__STORED DATA__.
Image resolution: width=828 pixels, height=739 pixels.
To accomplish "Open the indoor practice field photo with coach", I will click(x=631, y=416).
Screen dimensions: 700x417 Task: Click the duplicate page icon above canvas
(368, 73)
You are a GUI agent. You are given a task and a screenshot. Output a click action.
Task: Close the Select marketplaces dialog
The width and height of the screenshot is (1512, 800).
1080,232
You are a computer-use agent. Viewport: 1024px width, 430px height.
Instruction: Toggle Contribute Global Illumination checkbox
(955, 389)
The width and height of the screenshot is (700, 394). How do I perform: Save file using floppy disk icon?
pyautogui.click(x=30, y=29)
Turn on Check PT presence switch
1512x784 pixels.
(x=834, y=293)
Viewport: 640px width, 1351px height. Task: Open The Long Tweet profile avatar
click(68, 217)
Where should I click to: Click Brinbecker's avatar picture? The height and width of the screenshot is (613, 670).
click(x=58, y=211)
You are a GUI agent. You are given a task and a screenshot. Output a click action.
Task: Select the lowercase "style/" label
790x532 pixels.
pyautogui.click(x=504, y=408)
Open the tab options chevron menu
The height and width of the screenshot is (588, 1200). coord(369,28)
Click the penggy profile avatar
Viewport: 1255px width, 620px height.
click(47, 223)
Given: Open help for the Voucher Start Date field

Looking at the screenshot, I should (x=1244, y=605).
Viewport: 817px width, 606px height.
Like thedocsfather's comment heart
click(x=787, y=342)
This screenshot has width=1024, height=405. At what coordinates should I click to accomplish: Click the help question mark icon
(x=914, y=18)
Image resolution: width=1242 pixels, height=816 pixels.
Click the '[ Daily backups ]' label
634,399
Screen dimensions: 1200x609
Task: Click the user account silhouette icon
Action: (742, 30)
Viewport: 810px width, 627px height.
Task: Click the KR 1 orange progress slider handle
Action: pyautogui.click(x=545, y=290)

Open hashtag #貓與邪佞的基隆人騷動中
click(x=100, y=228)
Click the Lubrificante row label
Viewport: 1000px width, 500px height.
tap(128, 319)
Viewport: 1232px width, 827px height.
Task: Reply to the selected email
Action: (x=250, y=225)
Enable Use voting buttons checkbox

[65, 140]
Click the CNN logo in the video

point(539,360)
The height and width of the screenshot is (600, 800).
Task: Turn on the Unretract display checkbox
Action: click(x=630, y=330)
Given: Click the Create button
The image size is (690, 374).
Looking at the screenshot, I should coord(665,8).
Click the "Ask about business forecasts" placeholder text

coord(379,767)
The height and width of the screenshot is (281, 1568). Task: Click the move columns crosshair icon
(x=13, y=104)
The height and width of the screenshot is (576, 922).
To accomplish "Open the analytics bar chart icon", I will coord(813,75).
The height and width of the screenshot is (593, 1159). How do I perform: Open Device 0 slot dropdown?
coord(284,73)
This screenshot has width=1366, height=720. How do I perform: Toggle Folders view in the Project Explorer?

__YOUR OBJECTIVE__. Return each line of the material above in which the string "resolution" appears.

__SOLUTION__.
Image resolution: width=828 pixels, height=739 pixels.
Image resolution: width=1242 pixels, height=816 pixels.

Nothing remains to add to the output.